Your task
Reproduce verbatim the items from their first line through the line containing "tap(907, 605)", with both ends included.

Entries on where items appear
%%

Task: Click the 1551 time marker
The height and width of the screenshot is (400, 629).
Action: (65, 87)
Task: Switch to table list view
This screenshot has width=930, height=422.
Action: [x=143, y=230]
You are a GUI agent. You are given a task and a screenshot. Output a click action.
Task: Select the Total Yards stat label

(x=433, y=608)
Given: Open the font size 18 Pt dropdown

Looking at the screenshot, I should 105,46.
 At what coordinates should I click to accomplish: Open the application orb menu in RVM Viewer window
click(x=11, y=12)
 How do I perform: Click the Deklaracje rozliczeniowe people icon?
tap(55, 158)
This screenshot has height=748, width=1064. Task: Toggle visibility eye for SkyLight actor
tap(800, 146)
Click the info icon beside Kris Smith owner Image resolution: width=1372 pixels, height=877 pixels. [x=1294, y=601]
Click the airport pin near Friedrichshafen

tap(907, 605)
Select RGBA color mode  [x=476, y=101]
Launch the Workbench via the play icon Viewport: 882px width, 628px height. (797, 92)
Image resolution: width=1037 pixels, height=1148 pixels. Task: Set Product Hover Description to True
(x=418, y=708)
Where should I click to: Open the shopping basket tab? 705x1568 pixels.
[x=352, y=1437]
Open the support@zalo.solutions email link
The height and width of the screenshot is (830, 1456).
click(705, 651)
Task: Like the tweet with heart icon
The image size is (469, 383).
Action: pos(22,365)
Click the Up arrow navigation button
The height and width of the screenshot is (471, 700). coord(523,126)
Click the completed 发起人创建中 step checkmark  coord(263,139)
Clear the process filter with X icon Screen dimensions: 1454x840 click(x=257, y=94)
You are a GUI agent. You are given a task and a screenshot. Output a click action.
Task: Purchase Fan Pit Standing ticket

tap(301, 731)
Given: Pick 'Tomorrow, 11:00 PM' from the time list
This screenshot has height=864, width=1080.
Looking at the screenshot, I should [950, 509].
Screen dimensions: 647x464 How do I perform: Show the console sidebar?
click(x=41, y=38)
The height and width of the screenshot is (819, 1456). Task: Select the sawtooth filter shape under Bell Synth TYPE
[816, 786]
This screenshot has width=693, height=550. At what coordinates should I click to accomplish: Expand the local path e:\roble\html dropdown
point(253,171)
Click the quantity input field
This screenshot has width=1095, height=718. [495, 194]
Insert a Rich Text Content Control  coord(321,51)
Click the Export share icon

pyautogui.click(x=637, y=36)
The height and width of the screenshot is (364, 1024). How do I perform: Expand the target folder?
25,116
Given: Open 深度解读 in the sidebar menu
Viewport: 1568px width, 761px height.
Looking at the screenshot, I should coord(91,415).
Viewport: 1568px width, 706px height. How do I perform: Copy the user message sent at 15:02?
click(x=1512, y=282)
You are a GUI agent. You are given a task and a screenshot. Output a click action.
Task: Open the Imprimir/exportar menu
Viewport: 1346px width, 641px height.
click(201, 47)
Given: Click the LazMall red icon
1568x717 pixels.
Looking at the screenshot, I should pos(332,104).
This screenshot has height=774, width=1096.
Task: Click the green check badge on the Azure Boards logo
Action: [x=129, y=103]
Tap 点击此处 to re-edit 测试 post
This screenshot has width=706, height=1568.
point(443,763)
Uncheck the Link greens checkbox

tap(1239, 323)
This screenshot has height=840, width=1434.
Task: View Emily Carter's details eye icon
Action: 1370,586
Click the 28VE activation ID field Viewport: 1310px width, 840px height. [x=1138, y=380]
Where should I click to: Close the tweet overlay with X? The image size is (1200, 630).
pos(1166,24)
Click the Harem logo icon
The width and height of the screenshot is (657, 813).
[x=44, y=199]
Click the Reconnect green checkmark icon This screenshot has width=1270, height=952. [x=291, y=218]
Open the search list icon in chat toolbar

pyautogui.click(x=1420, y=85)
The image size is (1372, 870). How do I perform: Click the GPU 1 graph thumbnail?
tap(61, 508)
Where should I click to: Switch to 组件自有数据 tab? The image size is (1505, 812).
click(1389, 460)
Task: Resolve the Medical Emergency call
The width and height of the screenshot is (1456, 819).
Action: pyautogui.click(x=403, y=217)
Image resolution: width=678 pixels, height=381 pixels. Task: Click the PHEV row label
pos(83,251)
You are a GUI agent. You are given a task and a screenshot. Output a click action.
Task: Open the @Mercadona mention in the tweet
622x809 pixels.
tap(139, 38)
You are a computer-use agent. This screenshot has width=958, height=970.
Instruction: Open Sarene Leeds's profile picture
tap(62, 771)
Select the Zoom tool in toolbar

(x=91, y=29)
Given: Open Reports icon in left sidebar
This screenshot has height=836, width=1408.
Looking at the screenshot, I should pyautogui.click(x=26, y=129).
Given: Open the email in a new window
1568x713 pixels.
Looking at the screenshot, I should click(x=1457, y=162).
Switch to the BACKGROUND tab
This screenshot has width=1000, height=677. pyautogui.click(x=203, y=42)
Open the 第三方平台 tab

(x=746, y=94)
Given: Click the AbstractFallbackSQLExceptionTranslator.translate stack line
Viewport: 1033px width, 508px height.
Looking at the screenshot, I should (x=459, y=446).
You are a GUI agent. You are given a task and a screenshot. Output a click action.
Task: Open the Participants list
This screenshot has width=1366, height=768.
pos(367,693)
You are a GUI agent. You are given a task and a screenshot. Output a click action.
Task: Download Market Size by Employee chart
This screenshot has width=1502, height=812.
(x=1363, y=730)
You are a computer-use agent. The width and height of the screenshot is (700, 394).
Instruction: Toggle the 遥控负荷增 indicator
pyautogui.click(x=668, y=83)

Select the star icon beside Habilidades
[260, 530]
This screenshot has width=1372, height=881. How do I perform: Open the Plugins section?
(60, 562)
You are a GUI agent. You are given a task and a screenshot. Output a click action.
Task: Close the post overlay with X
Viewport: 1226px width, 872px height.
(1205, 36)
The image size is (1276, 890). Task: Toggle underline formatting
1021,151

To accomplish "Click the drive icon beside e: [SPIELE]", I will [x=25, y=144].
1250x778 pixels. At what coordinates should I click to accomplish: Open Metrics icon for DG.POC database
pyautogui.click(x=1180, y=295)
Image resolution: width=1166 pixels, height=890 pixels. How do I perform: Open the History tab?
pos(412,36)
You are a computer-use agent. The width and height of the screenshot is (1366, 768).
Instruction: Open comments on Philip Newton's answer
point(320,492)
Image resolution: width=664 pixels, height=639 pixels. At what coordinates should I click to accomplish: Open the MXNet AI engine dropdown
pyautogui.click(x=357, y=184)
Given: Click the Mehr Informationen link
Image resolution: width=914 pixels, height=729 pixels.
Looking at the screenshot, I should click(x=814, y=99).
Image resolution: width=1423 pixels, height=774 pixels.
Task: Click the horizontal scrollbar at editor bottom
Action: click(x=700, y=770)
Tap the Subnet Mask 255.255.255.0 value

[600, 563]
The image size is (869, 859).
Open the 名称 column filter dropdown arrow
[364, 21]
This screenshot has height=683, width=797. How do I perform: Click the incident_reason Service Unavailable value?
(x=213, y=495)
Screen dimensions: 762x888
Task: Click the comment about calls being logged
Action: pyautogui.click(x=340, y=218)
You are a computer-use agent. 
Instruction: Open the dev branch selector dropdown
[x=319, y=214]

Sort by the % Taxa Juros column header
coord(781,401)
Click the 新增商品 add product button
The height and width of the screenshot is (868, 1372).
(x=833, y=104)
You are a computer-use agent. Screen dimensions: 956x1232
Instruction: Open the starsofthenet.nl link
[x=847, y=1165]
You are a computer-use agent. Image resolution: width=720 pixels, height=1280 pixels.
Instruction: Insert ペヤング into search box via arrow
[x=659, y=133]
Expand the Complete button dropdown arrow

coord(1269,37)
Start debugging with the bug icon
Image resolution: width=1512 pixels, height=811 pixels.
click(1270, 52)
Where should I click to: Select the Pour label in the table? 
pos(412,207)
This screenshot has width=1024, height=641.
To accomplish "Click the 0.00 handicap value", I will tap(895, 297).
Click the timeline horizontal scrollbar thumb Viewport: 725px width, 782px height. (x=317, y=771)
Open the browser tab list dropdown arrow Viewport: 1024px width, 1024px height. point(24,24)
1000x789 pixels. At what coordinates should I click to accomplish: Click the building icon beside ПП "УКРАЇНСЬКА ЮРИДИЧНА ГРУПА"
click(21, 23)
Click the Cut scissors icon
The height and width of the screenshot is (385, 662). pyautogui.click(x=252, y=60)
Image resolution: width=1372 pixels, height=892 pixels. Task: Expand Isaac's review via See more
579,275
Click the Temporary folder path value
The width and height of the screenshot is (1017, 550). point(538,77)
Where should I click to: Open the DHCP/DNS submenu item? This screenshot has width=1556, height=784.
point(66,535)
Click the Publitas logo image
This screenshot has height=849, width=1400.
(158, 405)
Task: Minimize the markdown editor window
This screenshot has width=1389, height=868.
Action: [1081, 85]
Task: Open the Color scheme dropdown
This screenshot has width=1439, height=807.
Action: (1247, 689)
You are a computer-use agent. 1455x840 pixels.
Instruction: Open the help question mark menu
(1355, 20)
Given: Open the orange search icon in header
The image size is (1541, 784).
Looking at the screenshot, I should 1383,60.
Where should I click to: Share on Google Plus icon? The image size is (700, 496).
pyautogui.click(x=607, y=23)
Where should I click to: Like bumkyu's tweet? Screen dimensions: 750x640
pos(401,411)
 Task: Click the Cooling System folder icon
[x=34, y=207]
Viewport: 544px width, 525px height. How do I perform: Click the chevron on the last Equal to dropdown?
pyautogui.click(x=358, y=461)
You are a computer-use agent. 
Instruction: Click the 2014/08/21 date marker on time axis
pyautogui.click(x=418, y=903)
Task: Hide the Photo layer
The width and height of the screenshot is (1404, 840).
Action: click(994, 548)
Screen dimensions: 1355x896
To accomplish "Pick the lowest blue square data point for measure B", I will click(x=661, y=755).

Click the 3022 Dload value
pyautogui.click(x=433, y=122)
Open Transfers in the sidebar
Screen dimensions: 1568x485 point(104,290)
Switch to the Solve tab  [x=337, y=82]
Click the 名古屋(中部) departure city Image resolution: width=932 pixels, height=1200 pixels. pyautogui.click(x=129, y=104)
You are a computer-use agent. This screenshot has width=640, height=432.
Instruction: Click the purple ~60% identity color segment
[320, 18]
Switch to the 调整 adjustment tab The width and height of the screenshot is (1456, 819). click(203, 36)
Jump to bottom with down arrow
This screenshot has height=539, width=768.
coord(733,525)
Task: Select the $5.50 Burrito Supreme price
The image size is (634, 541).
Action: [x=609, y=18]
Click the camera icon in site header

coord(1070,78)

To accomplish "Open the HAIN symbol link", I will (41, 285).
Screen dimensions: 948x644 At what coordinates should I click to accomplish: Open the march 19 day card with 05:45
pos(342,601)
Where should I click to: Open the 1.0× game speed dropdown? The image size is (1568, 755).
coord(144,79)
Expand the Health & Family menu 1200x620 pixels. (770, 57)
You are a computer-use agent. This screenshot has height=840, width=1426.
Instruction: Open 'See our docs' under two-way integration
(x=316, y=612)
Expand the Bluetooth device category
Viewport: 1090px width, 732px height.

%%

Exercise answer
Task: Click the 1551 time marker
The height and width of the screenshot is (400, 629).
Action: (65, 87)
Task: Switch to table list view
This screenshot has width=930, height=422.
Action: [x=143, y=230]
You are a GUI agent. You are given a task and a screenshot. Output a click action.
Task: Select the Total Yards stat label

(x=433, y=608)
Given: Open the font size 18 Pt dropdown

Looking at the screenshot, I should 105,46.
 At what coordinates should I click to accomplish: Open the application orb menu in RVM Viewer window
click(x=11, y=12)
 How do I perform: Click the Deklaracje rozliczeniowe people icon?
tap(55, 158)
This screenshot has height=748, width=1064. Task: Toggle visibility eye for SkyLight actor
tap(800, 146)
Click the info icon beside Kris Smith owner Image resolution: width=1372 pixels, height=877 pixels. [x=1294, y=601]
Click the airport pin near Friedrichshafen

tap(907, 605)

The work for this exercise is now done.